Na beide kerstdagen — waar ze bij de Van Egters niets aan hebben gedaan — is dag zes van De avonden weer een gewone werkdag: een vrijdag. Op het kantoor waar Frits werkt, ging al om kwart over drie het licht aan wegens de zware bewolking. Voor het eerst verneemt de lezer wat Frits zoal uitvoert: hij ‘verzamelde proppen papier van zijn bureau, blies sigarettenas weg en leunde daarna achterover in zijn stoel.’ Hoe die proppen papier op het bureau terechtkwamen, krijgen we niet te horen.

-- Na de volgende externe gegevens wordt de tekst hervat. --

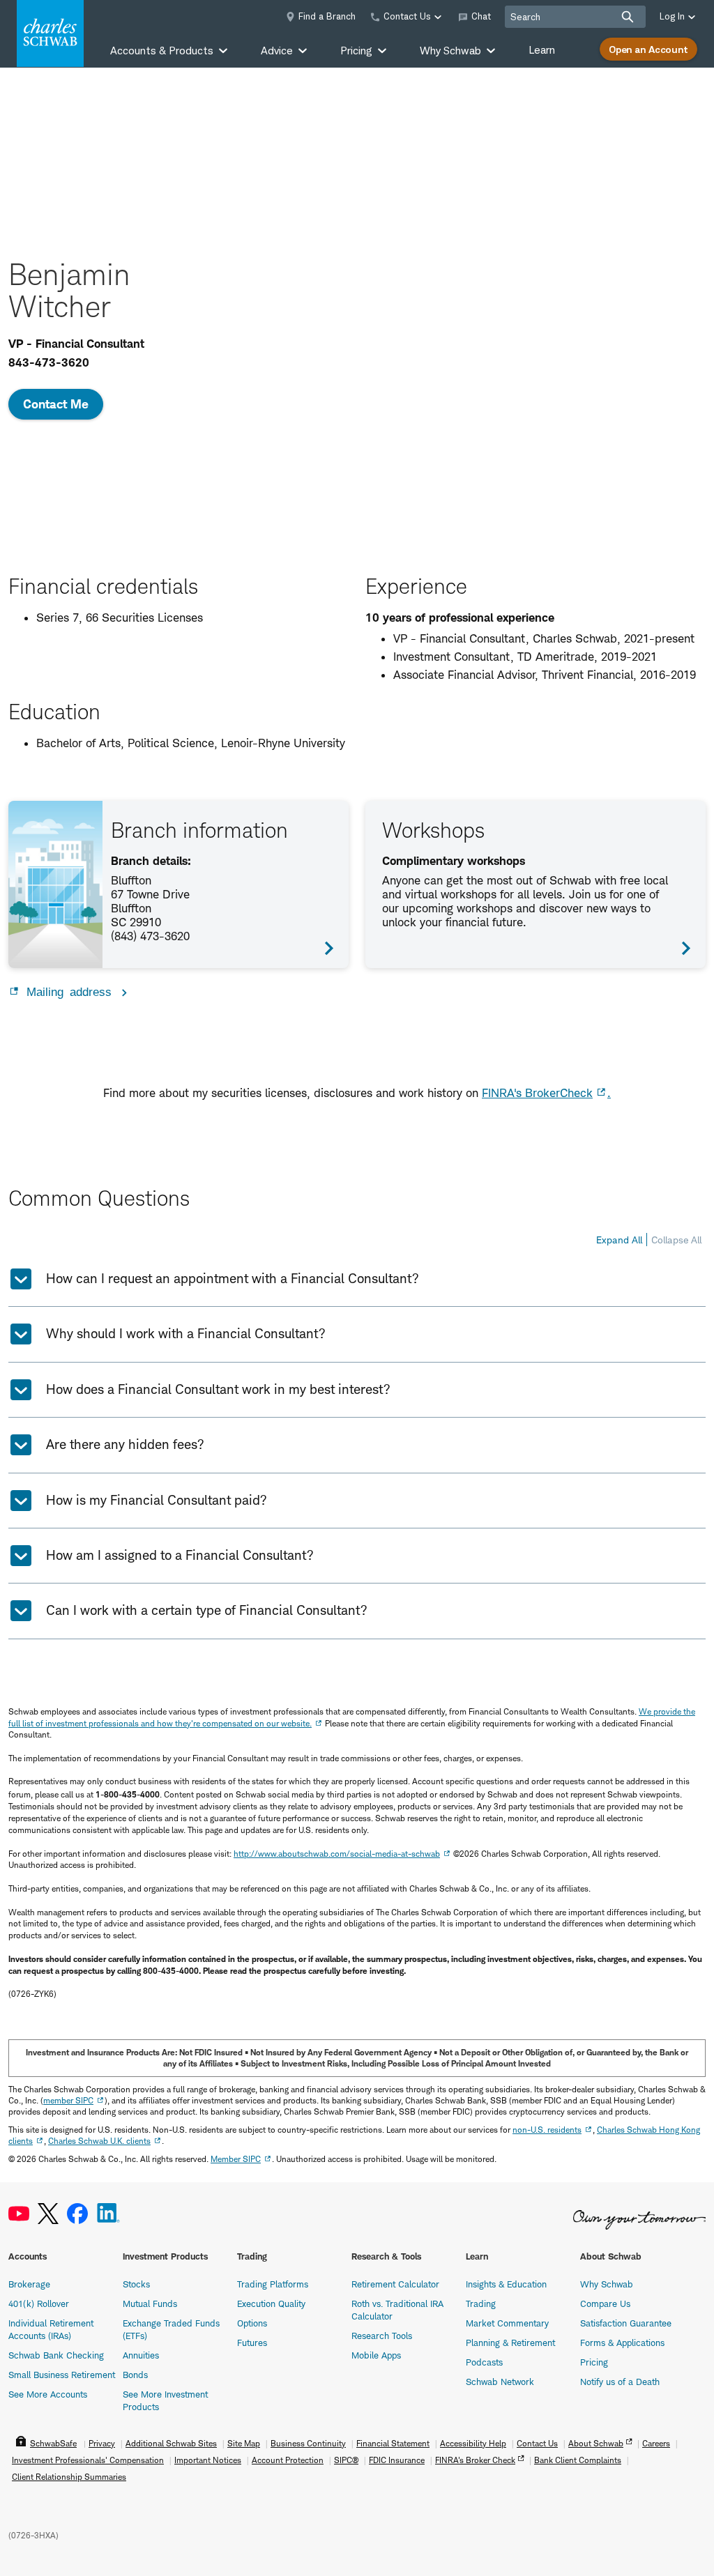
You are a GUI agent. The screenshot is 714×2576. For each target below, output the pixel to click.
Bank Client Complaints (577, 2460)
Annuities (141, 2355)
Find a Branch (327, 16)
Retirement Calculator (395, 2284)
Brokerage (29, 2284)
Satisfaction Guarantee (625, 2323)
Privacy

Later ‘beet [Frits] een hoek uit een stuk briefpapier, kauwde er op en spuugde het als een kluitje tegen de vloer.’ De rest van de tijd brengt Frits in zichzelf pratend en mompelend door. Om tien voor half vijf maakt hij zich klaar om het lokaal te verlaten. ‘Bij het verlaten van het gebouw begon hij te neuriën. Er was vrijwel geen wind.’

Het is niet de eerste keer dat in De avonden over het weer wordt gesproken. Ook in het eerste hoofdstuk wordt gemeld dat er weinig wind is. De gracht is met ijs bedekt, de rivier is, ‘uitgezonderd in het midden, met een donkere ijslaag toegevroren.’ Op de tweede dag is het weer omgeslagen: ‘wolkenvelden dreven met gestage vaart langs de hemel, af en toe vielen enkele druppels regen en een matige, milde wind blies uit het zuiden.’

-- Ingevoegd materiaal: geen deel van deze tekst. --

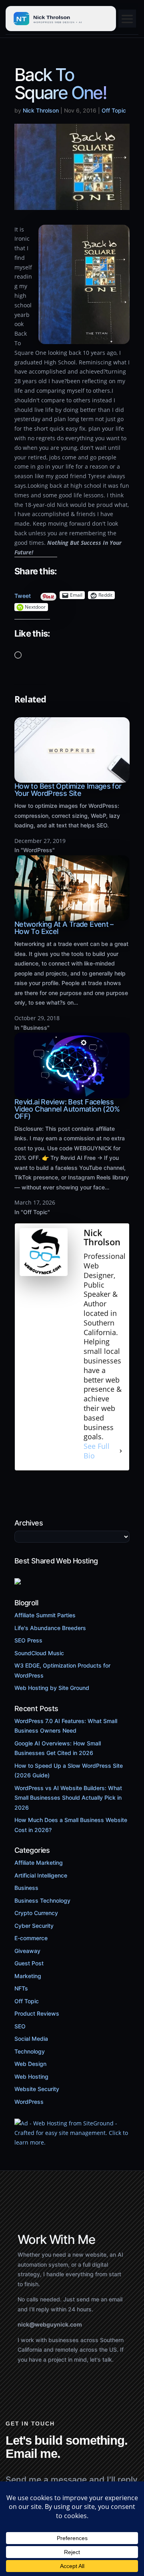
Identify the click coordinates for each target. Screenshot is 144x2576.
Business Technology (42, 1900)
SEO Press (28, 1640)
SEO (20, 2026)
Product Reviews (36, 2013)
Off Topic (114, 110)
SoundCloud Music (39, 1653)
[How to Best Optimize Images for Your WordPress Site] (72, 778)
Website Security (36, 2088)
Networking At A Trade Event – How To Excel (64, 928)
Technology (29, 2051)
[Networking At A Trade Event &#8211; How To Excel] (72, 916)
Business (26, 1887)
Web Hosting (31, 2076)
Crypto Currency (36, 1912)
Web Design (30, 2063)
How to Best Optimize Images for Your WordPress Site (67, 789)
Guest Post (29, 1963)
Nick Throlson (41, 110)
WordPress (29, 2101)
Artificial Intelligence (40, 1875)
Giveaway (27, 1950)
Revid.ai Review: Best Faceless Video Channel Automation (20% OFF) (67, 1109)
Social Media (31, 2038)
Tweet (22, 593)
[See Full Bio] (121, 1451)
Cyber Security (34, 1925)
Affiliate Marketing (38, 1862)
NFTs (21, 1988)
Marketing (27, 1976)
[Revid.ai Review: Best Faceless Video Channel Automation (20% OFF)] (72, 1093)
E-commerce (31, 1938)
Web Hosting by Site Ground (51, 1687)
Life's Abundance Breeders (50, 1627)
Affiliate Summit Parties (45, 1615)
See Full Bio (97, 1451)
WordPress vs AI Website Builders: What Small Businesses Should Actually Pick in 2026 (68, 1798)
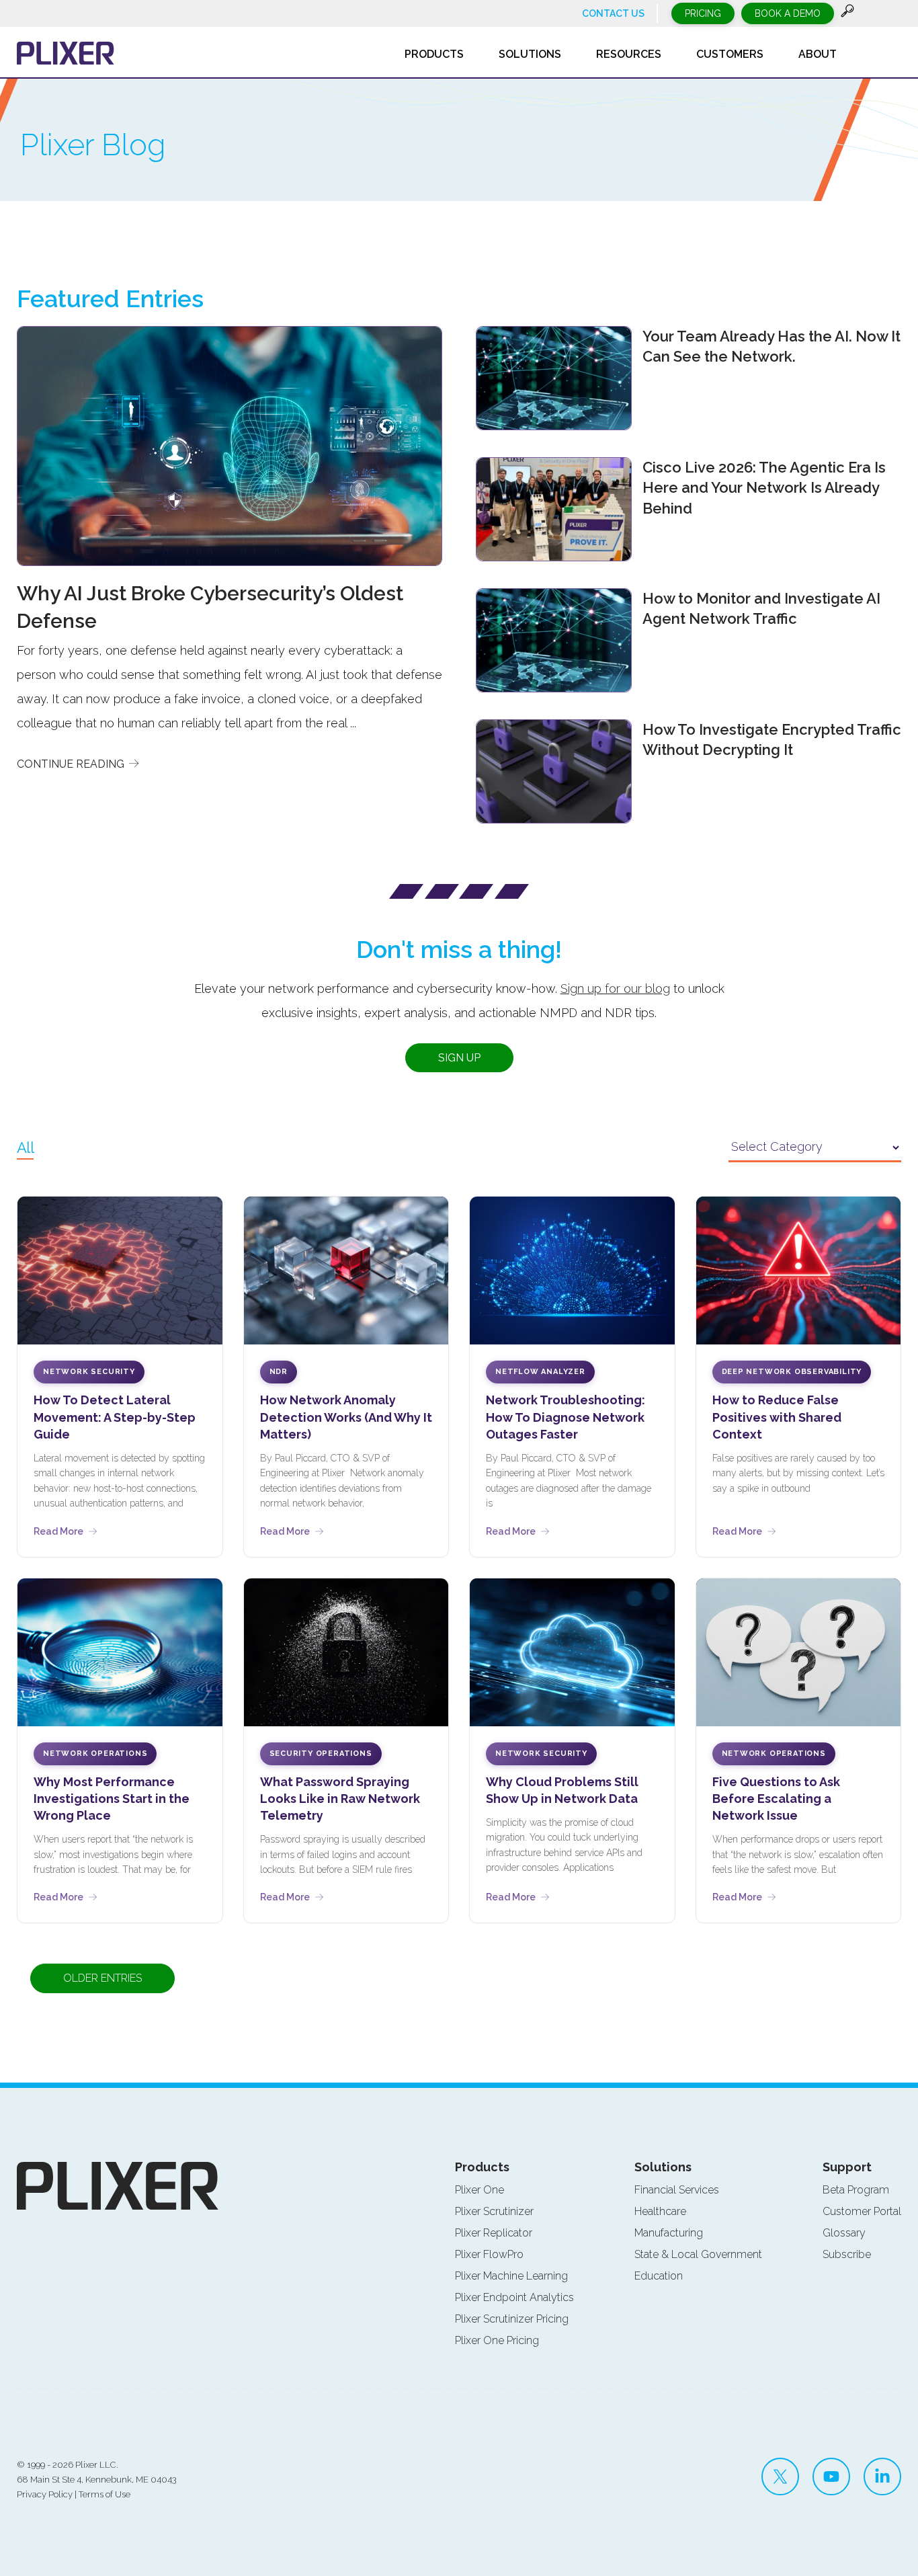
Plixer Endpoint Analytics (514, 2297)
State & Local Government (698, 2254)
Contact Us (613, 13)
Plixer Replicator (493, 2232)
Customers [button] (729, 54)
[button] (847, 14)
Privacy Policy (45, 2494)
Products (482, 2167)
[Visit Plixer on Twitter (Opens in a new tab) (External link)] (780, 2476)
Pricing (703, 13)
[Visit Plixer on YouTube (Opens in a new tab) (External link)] (831, 2476)
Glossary (844, 2232)
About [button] (817, 54)
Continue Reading (72, 764)
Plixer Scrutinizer (494, 2211)
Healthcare (660, 2211)
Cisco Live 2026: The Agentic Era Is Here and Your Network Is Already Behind (764, 488)
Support (847, 2167)
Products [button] (434, 54)
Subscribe (847, 2254)
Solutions (663, 2167)
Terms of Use (104, 2494)
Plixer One (479, 2189)
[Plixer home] (65, 53)
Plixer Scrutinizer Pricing (512, 2318)
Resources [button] (628, 54)
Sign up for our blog (615, 988)
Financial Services (676, 2189)
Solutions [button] (530, 54)
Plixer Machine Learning (511, 2275)
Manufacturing (668, 2232)
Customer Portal (862, 2211)
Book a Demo (788, 13)
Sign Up (459, 1057)
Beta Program (856, 2189)
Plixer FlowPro (489, 2254)
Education (658, 2275)
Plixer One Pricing (497, 2340)
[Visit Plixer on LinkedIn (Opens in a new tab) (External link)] (882, 2476)
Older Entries (102, 1978)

Het weer is ook van onderwerp van gesprek tussen Frits en zijn ouders, zoals op bladzijde 29 (tweede druk Jubileumeditie):

‘Wat voor weer is het?’ vroeg zijn moeder. ‘Gewoon weer,’ zei Frits, ‘niet zo erg koud.’ […] ‘Hoe is het buiten nu?’ vroeg ze, ‘is er een koude wind? ‘Er is wind, maar geen koude wind,’ zei Frits. ‘Wat noem jij koud?’ vroeg ze, ‘is het van die natte kou? ‘Het is een vochtige lucht,’ zei Frits, ‘de wind is eigenlijk broeierig.’

In het eerste hoofdstuk muntte moeder Van Egters al de term ‘Middenwegwind’:

‘Oostenwind, oostenwind, bedoel je,’ zei Frits, ‘gebruik geen benamingen, die voor buitenstaanders onbegrijpelijk zijn.’

Op vrijdag, net na thuiskomst, vraagt Frits aan zijn vader: ‘Begrijp je iets van het weer?’ ‘Ik zou zeggen, dat het sneeuw wordt,’ zegt vader Van Egters, wiens voorhoofd en wangen met vet ingesmeerde rode plekken vertonen.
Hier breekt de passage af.